From the age of 7, when I entered a streamed middle school, I stopped enjoying school.  Even though I was in the top stream, I spent most of the years up until high school on the bottom table because academically I found school a challenge. The bottom table was also the naughty table, where the misbehaved were demoted to.  This experience for a long time had an impact on how I saw myself academically and to a certain extent has created a small lifelong dent in my educational confidence. In the 1970s, I saw my inability to keep up with two thirds of my classmates as my fault, now with hindsight and having more knowledge of the learning process, I realise that education was to blame. I am a constructivist leaner and I like to interact whilst learning, I have a good cultural memory, I am not great at remembering details, tests at school were a nightmare for me. My parents said they found it frustrating at the time, they could not understand how I could be so verbally articulate outside of school, but still continue to struggle academically.  My mum even asked if I could be put in a lower stream so that I could be nearer the top of the class, which the teacher reassuringly said was not a good idea.

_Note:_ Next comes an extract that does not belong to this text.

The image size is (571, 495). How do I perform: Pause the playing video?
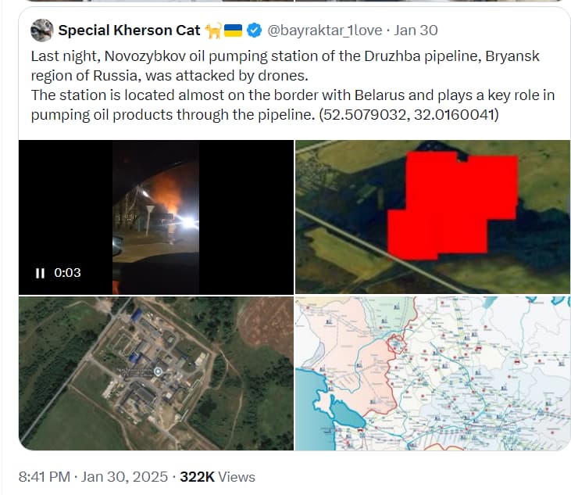pyautogui.click(x=40, y=273)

I continued to be streamed right through high school, and still thought myself academically average, Admittedly I do not have a packed case of O'levels and A'levels, but I got a good degree, an MED and have done well in my professional life, mainly because I think work suits my learning style. Despite this I often say I am academically average, which annoys my husband and quite rightly so. For me, my successes are a result of effective learning, so unsurprisingly I was better at sociology than physics. My husband's education journey was far more challenging, working class Irish parents, failed eleven plus and employment on building sites until his late twenties. This was followed by an educational flourish. Thanks to a funded education access scheme and a free degree, education changed his life. He and many of his peers went on to get good degrees, followed by postgraduate qualifications, in my husband's case two masters. They have continued to make major contributions to society in various professions. This is all because education helped them to escape the predestined career that selective education had planned for them. From labourer to social changer, now that is a wonderful sight for sore eyes.